--- Excerpted passage Enclosed Below ---

Christian Types, Christian Virtues, Christian Unity by Jim Forest

Christian Types, Christian Virtues, Christian Unity

The Evangelical Path to Christian Unity

by Jim Forest

“Christian Types, Christian Virtues, Christian Unity”: my talk’s title is almost as long as a freight train. C. S. Lewis—for many of us, St. Clive, senior publisher of Touchstone—would have surely done better. I suspect he is always present at gatherings of the Fellowship of St. James. That isn’t incense you smell, that’s Lewis’s pipe.

Then there is the unquestioned presence here of the Fellowship’s patron saint and my own namesake, St. James, brother of the Lord, first bishop of Jerusalem, and one of the authors of the New Testament. We have just participated in the vespers of his feast day. St. James: the first bishop of the undivided Church, a man whose writings proclaim his sensitivity to all that threatens unity—primarily the inflammable human tongue, which can so easily put a dragon to shame.

Our theme is Christian unity. May all the saints, canonized and uncanonized, protect whomever dares to speak on this subject. He is bound to offend some if not many in the range of his voice. Especially in the Orthodox Church today, there are few topics where the ice is so thin. It’s not unusual to find those I am in communion with exclaiming, at times ranting, against “the ecumenical heresy.” Some of the e-mail that has been sent to me on this topic has enough heat in it to melt the polar ice cap. I can imagine that the ecumenical patriarch, a man besieged on many fronts, must at times wonder if his very title doesn’t require urgent revision.

--- End of Enclosed Excerpted passage ---
--- Material supplied Enclosed Below ---

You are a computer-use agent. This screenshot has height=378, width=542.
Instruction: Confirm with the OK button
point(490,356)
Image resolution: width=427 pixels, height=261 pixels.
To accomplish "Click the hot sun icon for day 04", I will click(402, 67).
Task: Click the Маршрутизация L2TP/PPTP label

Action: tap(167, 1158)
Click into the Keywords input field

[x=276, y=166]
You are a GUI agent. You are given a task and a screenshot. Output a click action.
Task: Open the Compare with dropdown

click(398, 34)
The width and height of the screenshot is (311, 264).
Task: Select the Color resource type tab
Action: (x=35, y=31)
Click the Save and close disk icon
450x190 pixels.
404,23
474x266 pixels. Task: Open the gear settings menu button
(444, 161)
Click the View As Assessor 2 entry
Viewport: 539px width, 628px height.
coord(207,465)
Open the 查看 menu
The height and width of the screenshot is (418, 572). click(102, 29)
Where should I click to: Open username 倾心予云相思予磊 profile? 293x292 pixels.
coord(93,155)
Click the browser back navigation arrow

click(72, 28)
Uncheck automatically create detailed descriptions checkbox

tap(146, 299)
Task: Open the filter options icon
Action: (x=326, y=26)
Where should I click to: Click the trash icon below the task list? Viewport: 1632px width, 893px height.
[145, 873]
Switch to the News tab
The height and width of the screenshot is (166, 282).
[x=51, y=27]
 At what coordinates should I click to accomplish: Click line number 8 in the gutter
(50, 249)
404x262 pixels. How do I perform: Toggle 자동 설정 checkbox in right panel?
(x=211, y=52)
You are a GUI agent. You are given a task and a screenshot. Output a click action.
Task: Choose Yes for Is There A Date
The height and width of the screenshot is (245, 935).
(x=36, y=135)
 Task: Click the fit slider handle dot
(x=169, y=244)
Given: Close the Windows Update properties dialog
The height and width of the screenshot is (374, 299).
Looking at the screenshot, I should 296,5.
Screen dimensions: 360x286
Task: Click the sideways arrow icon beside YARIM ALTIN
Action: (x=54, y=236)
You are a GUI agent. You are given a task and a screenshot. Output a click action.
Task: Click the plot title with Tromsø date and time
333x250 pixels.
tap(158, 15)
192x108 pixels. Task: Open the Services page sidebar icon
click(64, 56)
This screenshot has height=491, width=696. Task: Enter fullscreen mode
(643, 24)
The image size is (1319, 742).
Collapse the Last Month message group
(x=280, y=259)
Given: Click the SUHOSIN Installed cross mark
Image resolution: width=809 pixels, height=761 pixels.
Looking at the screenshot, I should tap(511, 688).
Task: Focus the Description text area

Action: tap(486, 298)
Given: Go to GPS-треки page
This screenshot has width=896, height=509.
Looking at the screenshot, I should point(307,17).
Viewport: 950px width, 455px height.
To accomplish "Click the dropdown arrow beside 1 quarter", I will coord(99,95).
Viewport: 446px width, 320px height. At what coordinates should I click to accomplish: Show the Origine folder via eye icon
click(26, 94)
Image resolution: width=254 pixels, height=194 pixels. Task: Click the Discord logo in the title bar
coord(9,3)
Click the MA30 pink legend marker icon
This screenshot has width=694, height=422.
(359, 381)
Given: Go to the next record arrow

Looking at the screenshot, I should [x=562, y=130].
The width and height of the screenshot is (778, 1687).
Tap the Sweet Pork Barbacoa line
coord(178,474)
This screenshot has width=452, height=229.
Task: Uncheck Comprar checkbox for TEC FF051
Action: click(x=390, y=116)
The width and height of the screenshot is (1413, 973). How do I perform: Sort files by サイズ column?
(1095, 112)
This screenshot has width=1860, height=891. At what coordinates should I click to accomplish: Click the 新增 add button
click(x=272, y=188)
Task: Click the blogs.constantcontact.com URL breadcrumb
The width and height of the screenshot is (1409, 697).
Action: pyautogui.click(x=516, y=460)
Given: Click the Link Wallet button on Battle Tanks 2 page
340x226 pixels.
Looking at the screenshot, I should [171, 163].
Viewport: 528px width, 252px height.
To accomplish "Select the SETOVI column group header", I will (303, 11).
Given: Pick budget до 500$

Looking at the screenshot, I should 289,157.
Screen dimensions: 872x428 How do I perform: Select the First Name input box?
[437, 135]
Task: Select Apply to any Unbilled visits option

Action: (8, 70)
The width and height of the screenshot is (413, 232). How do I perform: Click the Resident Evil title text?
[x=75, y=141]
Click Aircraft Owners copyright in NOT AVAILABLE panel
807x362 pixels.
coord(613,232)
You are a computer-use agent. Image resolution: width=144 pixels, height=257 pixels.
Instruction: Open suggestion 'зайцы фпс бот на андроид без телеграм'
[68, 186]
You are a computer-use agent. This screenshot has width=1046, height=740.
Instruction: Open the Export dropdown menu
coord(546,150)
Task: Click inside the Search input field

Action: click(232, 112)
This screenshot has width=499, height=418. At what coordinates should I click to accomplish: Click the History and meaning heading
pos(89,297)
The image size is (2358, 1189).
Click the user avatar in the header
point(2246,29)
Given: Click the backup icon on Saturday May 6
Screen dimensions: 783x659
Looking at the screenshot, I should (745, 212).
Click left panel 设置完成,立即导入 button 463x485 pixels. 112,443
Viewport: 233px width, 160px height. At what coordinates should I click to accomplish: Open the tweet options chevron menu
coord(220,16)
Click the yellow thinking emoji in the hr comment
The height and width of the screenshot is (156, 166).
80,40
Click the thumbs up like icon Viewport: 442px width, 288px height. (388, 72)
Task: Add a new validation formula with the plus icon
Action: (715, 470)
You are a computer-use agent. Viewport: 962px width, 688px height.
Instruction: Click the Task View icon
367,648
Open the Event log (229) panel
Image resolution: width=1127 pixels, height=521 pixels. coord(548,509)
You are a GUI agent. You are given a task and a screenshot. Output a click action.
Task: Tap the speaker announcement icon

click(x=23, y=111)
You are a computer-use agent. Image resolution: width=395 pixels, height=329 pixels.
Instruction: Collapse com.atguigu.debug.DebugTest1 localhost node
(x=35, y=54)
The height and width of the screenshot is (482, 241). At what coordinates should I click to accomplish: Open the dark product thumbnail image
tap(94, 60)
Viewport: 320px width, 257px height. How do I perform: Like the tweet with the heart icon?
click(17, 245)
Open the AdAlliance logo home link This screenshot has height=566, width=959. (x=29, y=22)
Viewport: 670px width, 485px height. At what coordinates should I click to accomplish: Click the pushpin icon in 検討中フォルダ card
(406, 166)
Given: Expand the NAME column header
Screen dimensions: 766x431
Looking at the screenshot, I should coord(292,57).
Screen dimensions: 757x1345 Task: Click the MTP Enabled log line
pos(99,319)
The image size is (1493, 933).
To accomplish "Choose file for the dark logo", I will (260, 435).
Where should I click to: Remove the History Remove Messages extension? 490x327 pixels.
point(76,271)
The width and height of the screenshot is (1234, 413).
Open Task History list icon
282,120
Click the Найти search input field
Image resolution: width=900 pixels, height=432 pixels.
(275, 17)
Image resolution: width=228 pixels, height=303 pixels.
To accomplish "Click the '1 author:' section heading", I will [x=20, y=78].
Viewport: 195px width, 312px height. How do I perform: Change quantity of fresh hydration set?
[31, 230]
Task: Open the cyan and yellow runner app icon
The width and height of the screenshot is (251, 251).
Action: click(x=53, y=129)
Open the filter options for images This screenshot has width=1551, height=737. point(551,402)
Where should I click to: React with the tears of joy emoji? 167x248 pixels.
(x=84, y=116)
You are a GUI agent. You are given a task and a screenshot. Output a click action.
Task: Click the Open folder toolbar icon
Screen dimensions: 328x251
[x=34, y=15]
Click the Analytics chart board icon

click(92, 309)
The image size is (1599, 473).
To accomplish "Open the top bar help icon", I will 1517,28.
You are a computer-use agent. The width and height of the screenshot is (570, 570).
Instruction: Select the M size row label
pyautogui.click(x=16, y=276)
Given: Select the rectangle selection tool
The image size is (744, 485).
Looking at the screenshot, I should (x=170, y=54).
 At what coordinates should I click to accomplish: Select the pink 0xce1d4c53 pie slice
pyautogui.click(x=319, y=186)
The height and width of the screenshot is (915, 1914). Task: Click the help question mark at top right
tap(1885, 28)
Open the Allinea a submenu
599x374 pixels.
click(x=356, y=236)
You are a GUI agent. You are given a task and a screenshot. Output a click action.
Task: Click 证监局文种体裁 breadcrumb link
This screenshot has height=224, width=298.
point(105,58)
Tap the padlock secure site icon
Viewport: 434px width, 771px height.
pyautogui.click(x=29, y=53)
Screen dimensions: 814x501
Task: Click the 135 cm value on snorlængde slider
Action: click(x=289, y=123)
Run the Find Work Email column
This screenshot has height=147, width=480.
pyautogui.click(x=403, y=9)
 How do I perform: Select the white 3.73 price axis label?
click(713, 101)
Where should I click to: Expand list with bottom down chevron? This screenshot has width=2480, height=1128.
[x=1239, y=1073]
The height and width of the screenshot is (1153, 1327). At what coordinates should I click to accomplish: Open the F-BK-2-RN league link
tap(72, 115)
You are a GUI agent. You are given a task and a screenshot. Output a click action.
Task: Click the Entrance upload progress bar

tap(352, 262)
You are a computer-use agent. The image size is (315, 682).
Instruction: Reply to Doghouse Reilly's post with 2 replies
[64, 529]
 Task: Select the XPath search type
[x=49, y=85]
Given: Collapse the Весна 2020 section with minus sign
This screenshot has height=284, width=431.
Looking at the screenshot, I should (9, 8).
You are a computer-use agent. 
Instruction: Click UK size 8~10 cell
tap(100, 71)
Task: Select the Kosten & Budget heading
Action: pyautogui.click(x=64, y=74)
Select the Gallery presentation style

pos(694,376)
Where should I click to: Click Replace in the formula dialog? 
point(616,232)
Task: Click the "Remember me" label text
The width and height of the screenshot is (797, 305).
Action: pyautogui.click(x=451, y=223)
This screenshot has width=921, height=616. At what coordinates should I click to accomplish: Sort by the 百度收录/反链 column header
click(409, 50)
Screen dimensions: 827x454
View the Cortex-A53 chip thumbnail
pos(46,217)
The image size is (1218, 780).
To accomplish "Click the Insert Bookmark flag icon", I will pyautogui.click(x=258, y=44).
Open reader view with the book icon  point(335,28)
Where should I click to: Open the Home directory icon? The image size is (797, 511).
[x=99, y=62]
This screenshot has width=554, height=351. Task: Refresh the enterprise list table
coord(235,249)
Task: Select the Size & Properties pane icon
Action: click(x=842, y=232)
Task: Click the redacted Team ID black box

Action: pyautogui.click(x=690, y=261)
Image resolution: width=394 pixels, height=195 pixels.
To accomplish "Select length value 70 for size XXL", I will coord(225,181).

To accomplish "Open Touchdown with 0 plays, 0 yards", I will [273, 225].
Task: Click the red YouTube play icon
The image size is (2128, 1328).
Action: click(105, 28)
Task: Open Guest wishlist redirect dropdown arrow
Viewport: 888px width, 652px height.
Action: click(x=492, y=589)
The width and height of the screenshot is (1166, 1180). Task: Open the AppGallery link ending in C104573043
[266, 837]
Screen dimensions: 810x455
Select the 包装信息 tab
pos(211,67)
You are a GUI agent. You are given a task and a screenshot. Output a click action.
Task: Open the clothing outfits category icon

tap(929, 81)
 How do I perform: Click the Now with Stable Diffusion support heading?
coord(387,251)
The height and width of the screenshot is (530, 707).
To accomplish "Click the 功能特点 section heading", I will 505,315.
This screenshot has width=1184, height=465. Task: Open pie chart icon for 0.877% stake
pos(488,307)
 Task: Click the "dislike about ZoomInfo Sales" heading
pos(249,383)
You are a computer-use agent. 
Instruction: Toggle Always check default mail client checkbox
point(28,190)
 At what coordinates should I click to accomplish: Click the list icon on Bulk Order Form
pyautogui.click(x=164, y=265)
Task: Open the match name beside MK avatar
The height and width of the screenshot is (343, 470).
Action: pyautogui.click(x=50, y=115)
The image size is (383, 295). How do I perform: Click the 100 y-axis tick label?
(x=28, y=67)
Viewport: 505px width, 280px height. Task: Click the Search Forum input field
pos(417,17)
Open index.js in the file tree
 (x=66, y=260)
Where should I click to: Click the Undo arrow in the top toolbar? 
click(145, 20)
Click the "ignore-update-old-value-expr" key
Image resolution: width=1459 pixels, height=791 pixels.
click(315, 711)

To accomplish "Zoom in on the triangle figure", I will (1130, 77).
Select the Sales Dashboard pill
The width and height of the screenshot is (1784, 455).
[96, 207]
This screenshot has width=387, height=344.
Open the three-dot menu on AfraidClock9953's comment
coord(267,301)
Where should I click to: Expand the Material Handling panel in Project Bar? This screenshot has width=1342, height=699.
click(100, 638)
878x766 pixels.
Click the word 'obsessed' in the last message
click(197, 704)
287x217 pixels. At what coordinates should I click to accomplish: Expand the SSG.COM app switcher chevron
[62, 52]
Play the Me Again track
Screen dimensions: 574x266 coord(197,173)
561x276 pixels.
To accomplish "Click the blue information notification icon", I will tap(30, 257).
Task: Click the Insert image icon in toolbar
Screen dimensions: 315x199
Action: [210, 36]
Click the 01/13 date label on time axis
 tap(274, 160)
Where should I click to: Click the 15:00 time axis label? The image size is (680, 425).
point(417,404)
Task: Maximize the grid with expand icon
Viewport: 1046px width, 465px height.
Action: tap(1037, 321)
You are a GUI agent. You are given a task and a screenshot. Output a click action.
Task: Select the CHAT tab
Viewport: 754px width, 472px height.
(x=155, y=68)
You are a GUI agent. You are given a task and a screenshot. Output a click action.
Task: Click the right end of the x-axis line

--- End of Enclosed Material supplied ---

What you are asked to do: In the talk on Christian unity, who is named as the first bishop of Jerusalem? Draw only on the text, not on the lines.

Output below: St. James, brother of the Lord.